> _DATA EXTRACTS_:
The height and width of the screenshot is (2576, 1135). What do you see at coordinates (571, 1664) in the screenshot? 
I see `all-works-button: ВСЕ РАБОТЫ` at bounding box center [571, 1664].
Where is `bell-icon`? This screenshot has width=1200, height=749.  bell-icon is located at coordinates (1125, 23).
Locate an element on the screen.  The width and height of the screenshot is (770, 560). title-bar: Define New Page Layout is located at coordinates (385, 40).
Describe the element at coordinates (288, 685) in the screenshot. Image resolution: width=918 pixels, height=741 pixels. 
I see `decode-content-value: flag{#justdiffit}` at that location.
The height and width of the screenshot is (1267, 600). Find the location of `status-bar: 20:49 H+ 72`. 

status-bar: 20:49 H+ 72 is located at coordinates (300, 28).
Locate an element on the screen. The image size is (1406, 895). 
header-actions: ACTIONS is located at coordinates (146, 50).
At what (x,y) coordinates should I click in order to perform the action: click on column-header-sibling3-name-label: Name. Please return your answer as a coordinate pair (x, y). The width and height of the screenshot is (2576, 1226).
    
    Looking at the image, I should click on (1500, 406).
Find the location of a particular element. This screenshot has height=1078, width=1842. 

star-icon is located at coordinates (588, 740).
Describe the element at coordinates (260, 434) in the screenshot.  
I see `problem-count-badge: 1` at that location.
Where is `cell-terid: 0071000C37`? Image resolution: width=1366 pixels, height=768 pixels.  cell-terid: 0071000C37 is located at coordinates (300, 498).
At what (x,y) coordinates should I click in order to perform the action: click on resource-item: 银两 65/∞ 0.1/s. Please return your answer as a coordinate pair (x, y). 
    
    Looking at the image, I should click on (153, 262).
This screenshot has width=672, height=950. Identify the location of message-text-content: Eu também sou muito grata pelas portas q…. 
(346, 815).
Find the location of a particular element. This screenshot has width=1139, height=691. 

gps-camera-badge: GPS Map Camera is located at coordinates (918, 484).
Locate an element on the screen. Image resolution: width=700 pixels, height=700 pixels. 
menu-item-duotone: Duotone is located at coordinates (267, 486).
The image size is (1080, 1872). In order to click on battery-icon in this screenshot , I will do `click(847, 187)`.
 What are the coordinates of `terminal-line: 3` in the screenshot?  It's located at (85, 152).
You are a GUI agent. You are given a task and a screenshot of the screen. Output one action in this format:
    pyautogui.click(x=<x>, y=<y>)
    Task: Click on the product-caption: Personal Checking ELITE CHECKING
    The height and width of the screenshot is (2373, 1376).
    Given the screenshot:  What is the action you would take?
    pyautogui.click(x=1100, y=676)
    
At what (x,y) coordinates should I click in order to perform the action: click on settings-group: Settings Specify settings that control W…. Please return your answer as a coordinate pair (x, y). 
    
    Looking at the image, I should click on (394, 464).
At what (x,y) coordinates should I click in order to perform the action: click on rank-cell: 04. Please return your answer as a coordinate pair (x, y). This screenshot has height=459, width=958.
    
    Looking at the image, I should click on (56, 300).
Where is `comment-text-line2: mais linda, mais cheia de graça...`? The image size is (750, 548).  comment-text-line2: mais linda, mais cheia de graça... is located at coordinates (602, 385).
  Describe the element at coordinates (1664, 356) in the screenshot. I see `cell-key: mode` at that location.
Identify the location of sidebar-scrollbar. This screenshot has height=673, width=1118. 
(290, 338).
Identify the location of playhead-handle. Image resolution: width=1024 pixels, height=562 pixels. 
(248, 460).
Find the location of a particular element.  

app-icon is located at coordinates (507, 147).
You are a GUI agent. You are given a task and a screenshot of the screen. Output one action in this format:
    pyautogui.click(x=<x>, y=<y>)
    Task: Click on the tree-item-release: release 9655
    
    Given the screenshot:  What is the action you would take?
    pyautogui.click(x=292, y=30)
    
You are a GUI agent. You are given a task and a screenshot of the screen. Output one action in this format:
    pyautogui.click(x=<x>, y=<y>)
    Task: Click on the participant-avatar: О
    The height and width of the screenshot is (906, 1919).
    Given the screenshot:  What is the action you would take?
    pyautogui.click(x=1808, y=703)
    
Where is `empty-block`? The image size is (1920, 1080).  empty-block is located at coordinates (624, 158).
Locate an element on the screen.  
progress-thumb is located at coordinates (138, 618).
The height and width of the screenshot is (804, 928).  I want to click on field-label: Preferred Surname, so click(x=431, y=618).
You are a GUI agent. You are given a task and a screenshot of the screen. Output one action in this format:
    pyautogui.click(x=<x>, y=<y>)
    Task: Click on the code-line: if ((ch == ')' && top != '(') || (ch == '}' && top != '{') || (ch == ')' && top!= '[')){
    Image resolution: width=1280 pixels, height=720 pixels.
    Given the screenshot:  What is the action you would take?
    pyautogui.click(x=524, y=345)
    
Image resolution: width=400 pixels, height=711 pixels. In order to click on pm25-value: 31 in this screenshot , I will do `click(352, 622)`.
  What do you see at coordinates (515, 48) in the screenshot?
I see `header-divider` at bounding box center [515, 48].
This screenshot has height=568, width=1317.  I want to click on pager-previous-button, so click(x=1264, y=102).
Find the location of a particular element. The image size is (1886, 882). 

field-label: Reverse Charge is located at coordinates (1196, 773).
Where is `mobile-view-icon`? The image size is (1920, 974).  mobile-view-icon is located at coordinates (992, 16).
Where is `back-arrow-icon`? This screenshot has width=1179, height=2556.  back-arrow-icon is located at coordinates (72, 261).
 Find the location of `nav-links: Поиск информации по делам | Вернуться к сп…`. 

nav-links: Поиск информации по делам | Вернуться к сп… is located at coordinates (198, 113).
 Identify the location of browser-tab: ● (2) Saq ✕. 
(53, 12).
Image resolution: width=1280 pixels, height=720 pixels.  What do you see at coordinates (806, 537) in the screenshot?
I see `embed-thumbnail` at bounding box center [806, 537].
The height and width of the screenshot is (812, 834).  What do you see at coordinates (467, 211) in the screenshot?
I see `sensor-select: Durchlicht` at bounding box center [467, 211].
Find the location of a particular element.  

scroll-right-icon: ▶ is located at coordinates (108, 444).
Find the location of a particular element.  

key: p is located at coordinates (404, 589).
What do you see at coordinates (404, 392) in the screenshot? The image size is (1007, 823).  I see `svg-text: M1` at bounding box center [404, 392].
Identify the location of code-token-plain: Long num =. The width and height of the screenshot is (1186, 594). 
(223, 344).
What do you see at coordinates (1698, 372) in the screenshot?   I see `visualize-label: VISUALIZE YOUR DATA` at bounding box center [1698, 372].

> _WHAT IS NEEDED_:
Can you reproduce all of the entries above, word for word and in the same order?

> _THE COMPLETED TASK_:
The height and width of the screenshot is (2576, 1135). What do you see at coordinates (571, 1664) in the screenshot? 
I see `all-works-button: ВСЕ РАБОТЫ` at bounding box center [571, 1664].
Where is `bell-icon`? This screenshot has width=1200, height=749.  bell-icon is located at coordinates (1125, 23).
Locate an element on the screen.  The width and height of the screenshot is (770, 560). title-bar: Define New Page Layout is located at coordinates (385, 40).
Describe the element at coordinates (288, 685) in the screenshot. Image resolution: width=918 pixels, height=741 pixels. 
I see `decode-content-value: flag{#justdiffit}` at that location.
The height and width of the screenshot is (1267, 600). Find the location of `status-bar: 20:49 H+ 72`. 

status-bar: 20:49 H+ 72 is located at coordinates (300, 28).
Locate an element on the screen. The image size is (1406, 895). 
header-actions: ACTIONS is located at coordinates (146, 50).
At what (x,y) coordinates should I click in order to perform the action: click on column-header-sibling3-name-label: Name. Please return your answer as a coordinate pair (x, y). The width and height of the screenshot is (2576, 1226).
    
    Looking at the image, I should click on (1500, 406).
Find the location of a particular element. This screenshot has height=1078, width=1842. 

star-icon is located at coordinates (588, 740).
Describe the element at coordinates (260, 434) in the screenshot.  
I see `problem-count-badge: 1` at that location.
Where is `cell-terid: 0071000C37`? Image resolution: width=1366 pixels, height=768 pixels.  cell-terid: 0071000C37 is located at coordinates (300, 498).
At what (x,y) coordinates should I click in order to perform the action: click on resource-item: 银两 65/∞ 0.1/s. Please return your answer as a coordinate pair (x, y). 
    
    Looking at the image, I should click on (153, 262).
This screenshot has width=672, height=950. Identify the location of message-text-content: Eu também sou muito grata pelas portas q…. 
(346, 815).
Find the location of a particular element. This screenshot has width=1139, height=691. 

gps-camera-badge: GPS Map Camera is located at coordinates (918, 484).
Locate an element on the screen. Image resolution: width=700 pixels, height=700 pixels. 
menu-item-duotone: Duotone is located at coordinates (267, 486).
The image size is (1080, 1872). In order to click on battery-icon in this screenshot , I will do `click(847, 187)`.
 What are the coordinates of `terminal-line: 3` in the screenshot?  It's located at (85, 152).
You are a GUI agent. You are given a task and a screenshot of the screen. Output one action in this format:
    pyautogui.click(x=<x>, y=<y>)
    Task: Click on the product-caption: Personal Checking ELITE CHECKING
    The height and width of the screenshot is (2373, 1376).
    Given the screenshot:  What is the action you would take?
    pyautogui.click(x=1100, y=676)
    
At what (x,y) coordinates should I click in order to perform the action: click on settings-group: Settings Specify settings that control W…. Please return your answer as a coordinate pair (x, y). 
    
    Looking at the image, I should click on (394, 464).
At what (x,y) coordinates should I click in order to perform the action: click on rank-cell: 04. Please return your answer as a coordinate pair (x, y). This screenshot has height=459, width=958.
    
    Looking at the image, I should click on (56, 300).
Where is `comment-text-line2: mais linda, mais cheia de graça...`? The image size is (750, 548).  comment-text-line2: mais linda, mais cheia de graça... is located at coordinates (602, 385).
  Describe the element at coordinates (1664, 356) in the screenshot. I see `cell-key: mode` at that location.
Identify the location of sidebar-scrollbar. This screenshot has height=673, width=1118. 
(290, 338).
Identify the location of playhead-handle. Image resolution: width=1024 pixels, height=562 pixels. 
(248, 460).
Find the location of a particular element.  

app-icon is located at coordinates (507, 147).
You are a GUI agent. You are given a task and a screenshot of the screen. Output one action in this format:
    pyautogui.click(x=<x>, y=<y>)
    Task: Click on the tree-item-release: release 9655
    
    Given the screenshot:  What is the action you would take?
    pyautogui.click(x=292, y=30)
    
You are a GUI agent. You are given a task and a screenshot of the screen. Output one action in this format:
    pyautogui.click(x=<x>, y=<y>)
    Task: Click on the participant-avatar: О
    The height and width of the screenshot is (906, 1919).
    Given the screenshot:  What is the action you would take?
    pyautogui.click(x=1808, y=703)
    
Where is `empty-block`? The image size is (1920, 1080).  empty-block is located at coordinates (624, 158).
Locate an element on the screen.  
progress-thumb is located at coordinates (138, 618).
The height and width of the screenshot is (804, 928).  I want to click on field-label: Preferred Surname, so click(x=431, y=618).
You are a GUI agent. You are given a task and a screenshot of the screen. Output one action in this format:
    pyautogui.click(x=<x>, y=<y>)
    Task: Click on the code-line: if ((ch == ')' && top != '(') || (ch == '}' && top != '{') || (ch == ')' && top!= '[')){
    Image resolution: width=1280 pixels, height=720 pixels.
    Given the screenshot:  What is the action you would take?
    pyautogui.click(x=524, y=345)
    
Image resolution: width=400 pixels, height=711 pixels. In order to click on pm25-value: 31 in this screenshot , I will do `click(352, 622)`.
  What do you see at coordinates (515, 48) in the screenshot?
I see `header-divider` at bounding box center [515, 48].
This screenshot has height=568, width=1317.  I want to click on pager-previous-button, so click(x=1264, y=102).
Find the location of a particular element. The image size is (1886, 882). 

field-label: Reverse Charge is located at coordinates (1196, 773).
Where is `mobile-view-icon`? The image size is (1920, 974).  mobile-view-icon is located at coordinates (992, 16).
Where is `back-arrow-icon`? This screenshot has width=1179, height=2556.  back-arrow-icon is located at coordinates (72, 261).
 Find the location of `nav-links: Поиск информации по делам | Вернуться к сп…`. 

nav-links: Поиск информации по делам | Вернуться к сп… is located at coordinates (198, 113).
 Identify the location of browser-tab: ● (2) Saq ✕. 
(53, 12).
Image resolution: width=1280 pixels, height=720 pixels.  What do you see at coordinates (806, 537) in the screenshot?
I see `embed-thumbnail` at bounding box center [806, 537].
The height and width of the screenshot is (812, 834).  What do you see at coordinates (467, 211) in the screenshot?
I see `sensor-select: Durchlicht` at bounding box center [467, 211].
Find the location of a particular element.  

scroll-right-icon: ▶ is located at coordinates (108, 444).
Find the location of a particular element.  

key: p is located at coordinates (404, 589).
What do you see at coordinates (404, 392) in the screenshot? The image size is (1007, 823).  I see `svg-text: M1` at bounding box center [404, 392].
Identify the location of code-token-plain: Long num =. The width and height of the screenshot is (1186, 594). 
(223, 344).
What do you see at coordinates (1698, 372) in the screenshot?   I see `visualize-label: VISUALIZE YOUR DATA` at bounding box center [1698, 372].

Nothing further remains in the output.